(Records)
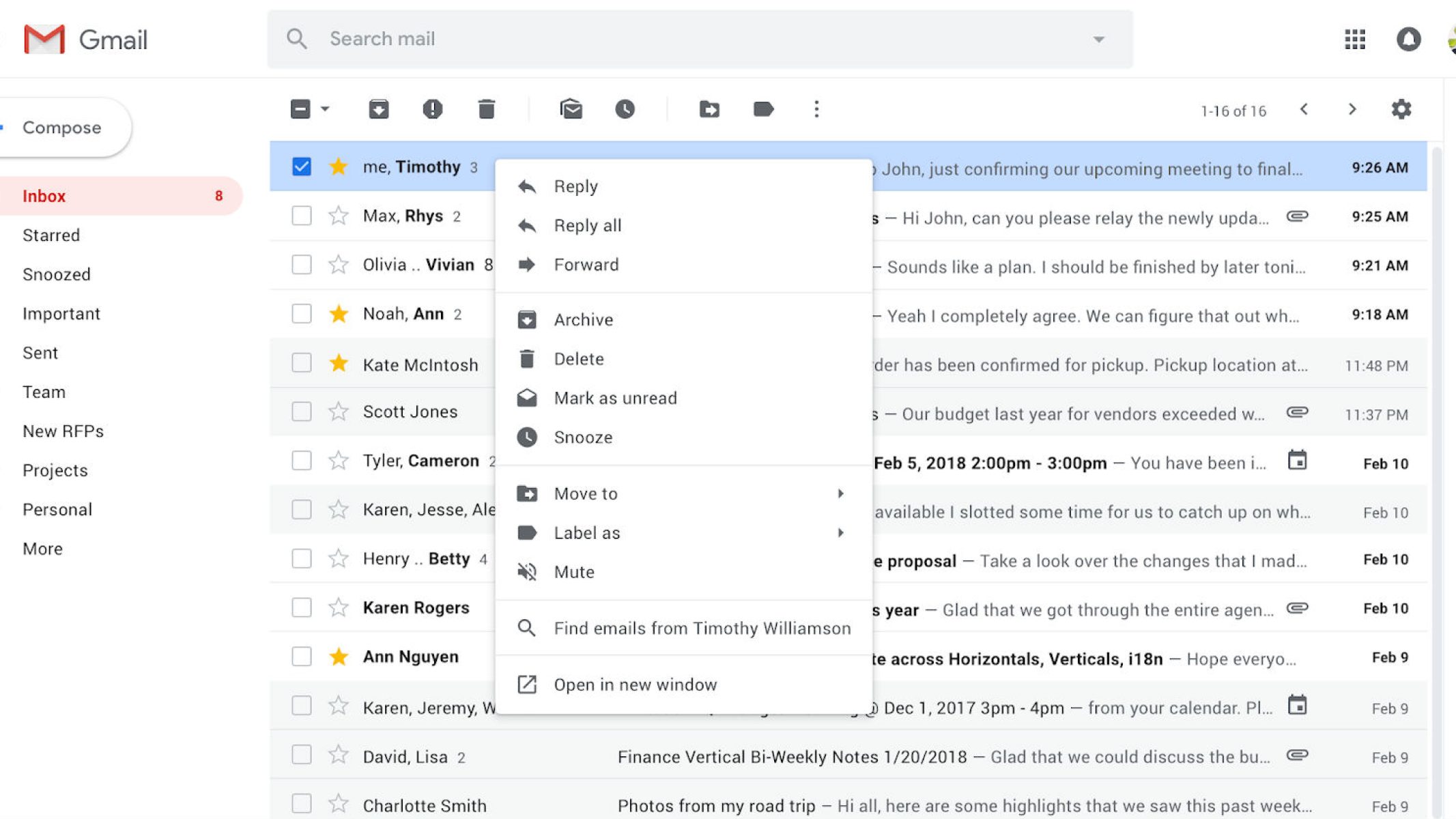Uncheck the me, Timothy email checkbox
This screenshot has height=819, width=1456.
tap(302, 167)
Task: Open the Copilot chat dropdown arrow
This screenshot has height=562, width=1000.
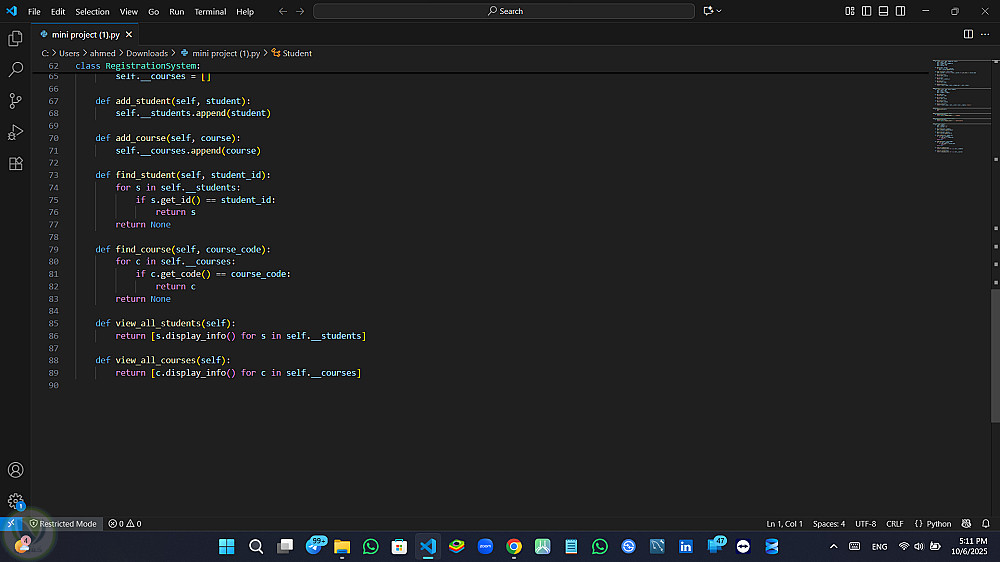Action: [x=719, y=11]
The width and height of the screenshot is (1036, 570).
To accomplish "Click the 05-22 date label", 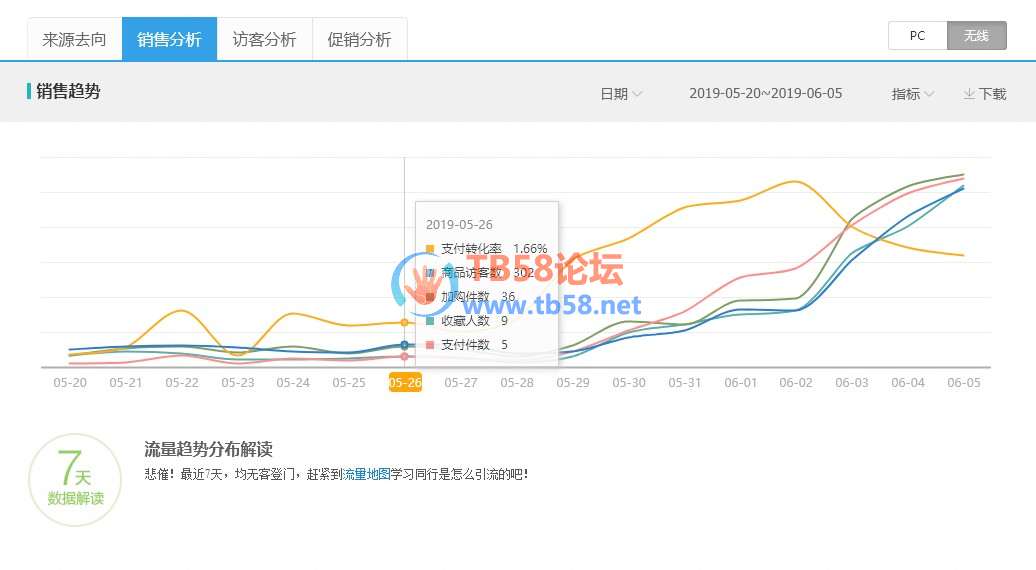I will tap(182, 383).
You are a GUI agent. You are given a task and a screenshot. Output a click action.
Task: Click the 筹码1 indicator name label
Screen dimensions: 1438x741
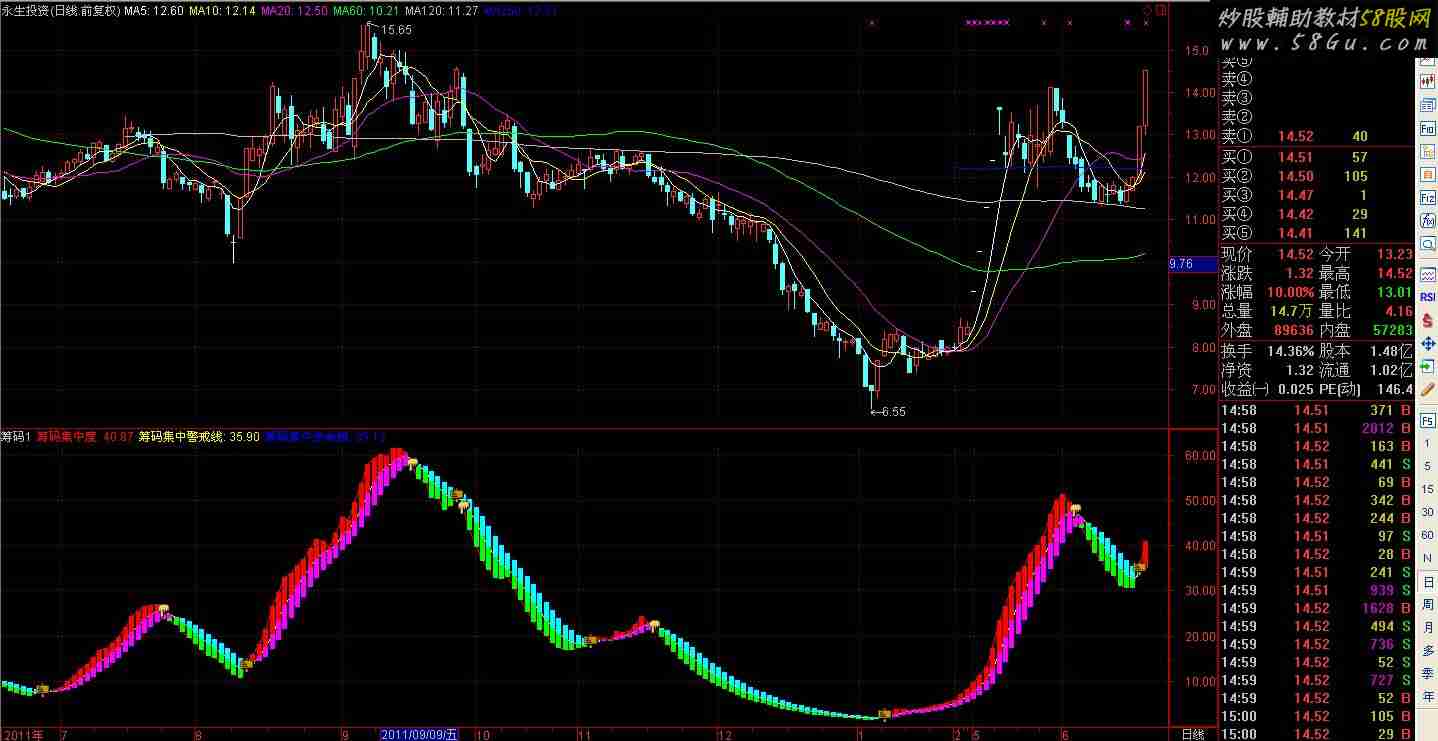(x=16, y=437)
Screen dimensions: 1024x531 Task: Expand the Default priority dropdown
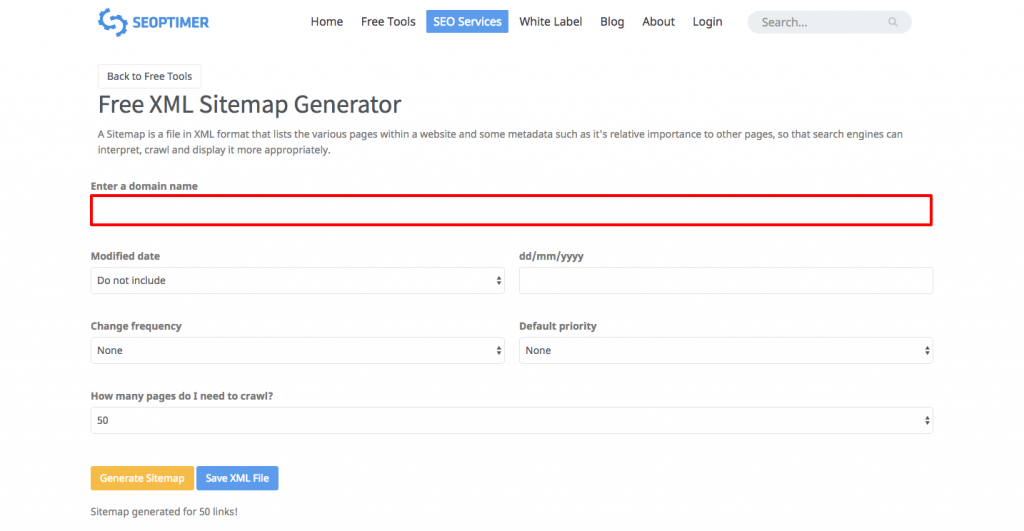click(725, 351)
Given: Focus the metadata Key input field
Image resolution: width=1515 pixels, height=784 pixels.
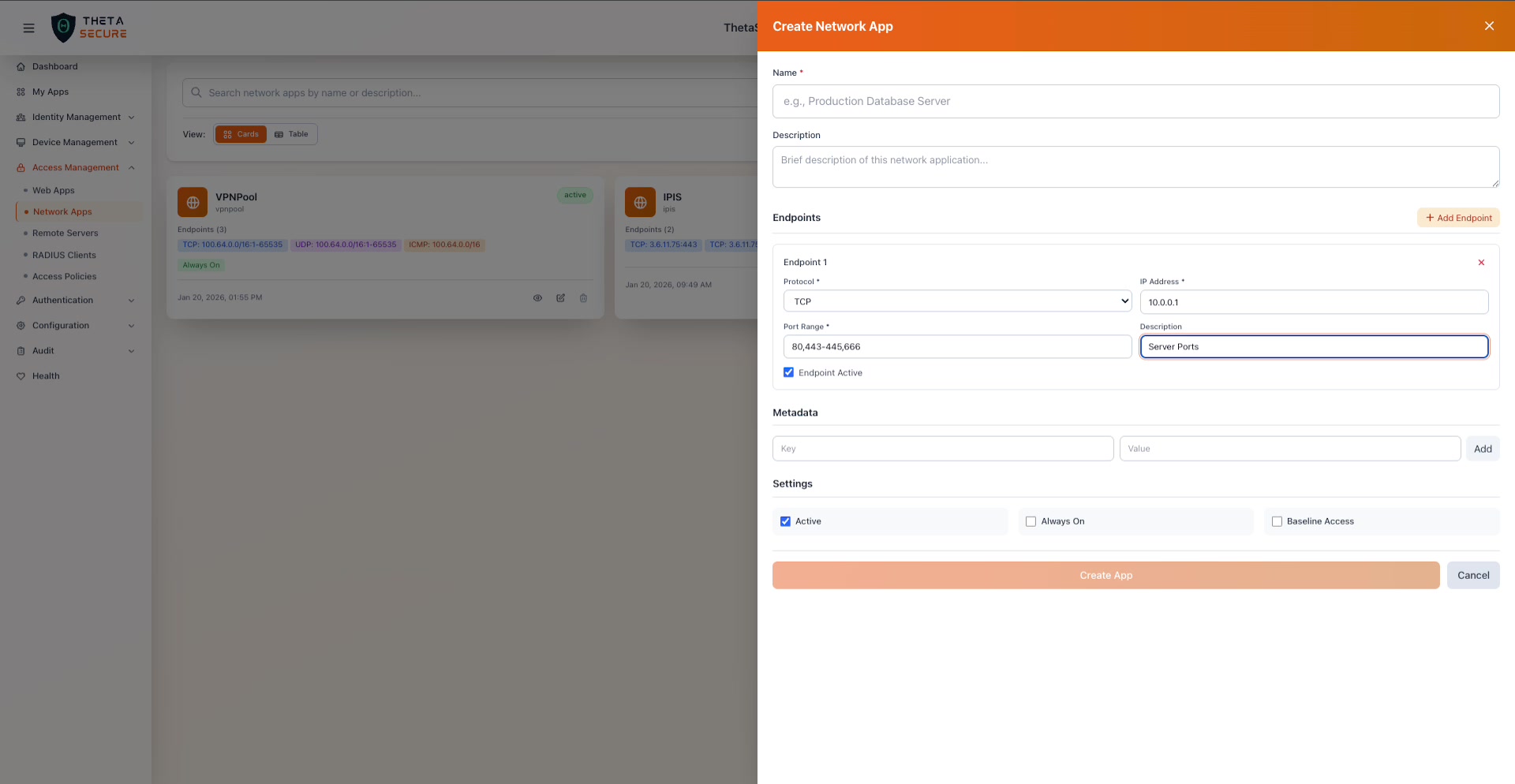Looking at the screenshot, I should click(x=942, y=448).
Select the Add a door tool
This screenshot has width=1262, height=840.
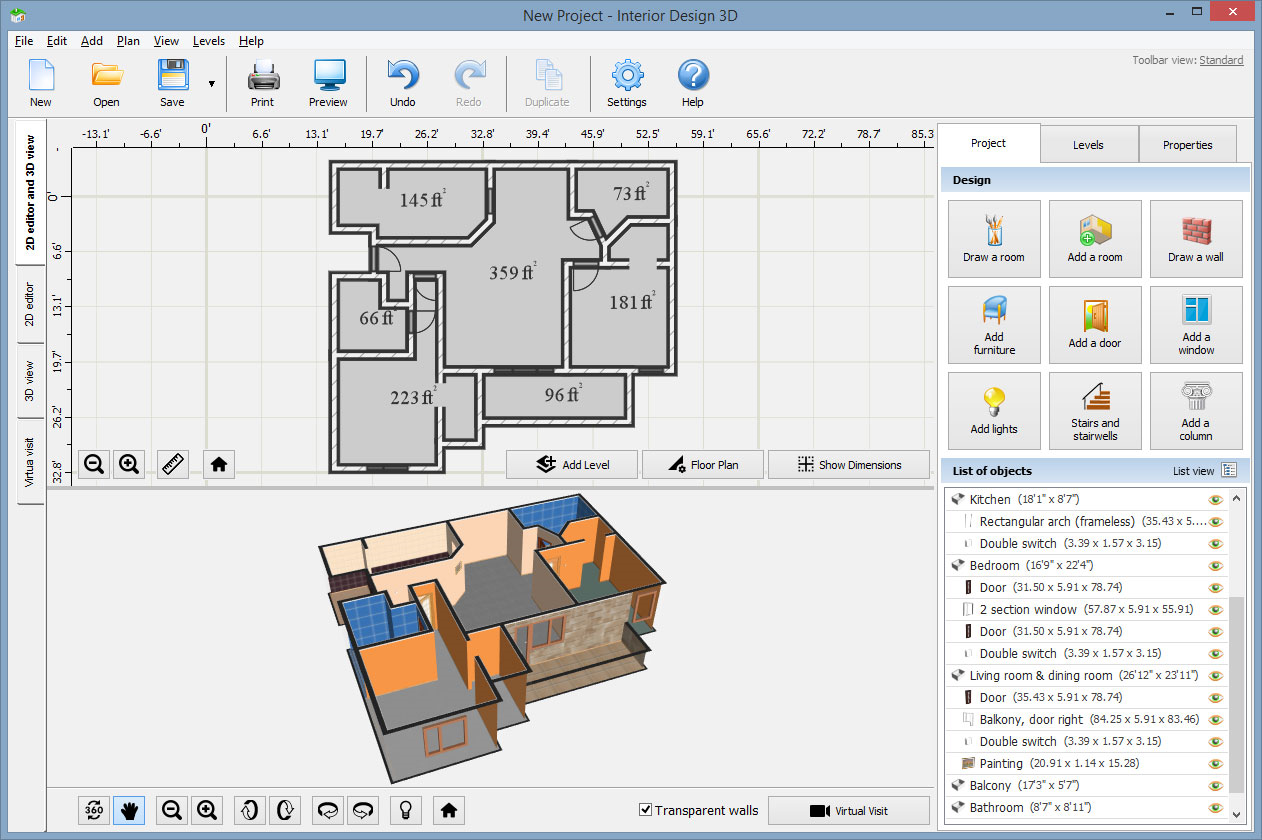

> _Given instruction_
Count the lines in the entries above that contain the string "width", matching case exactly, and give only the number.

> _Answer in full_
5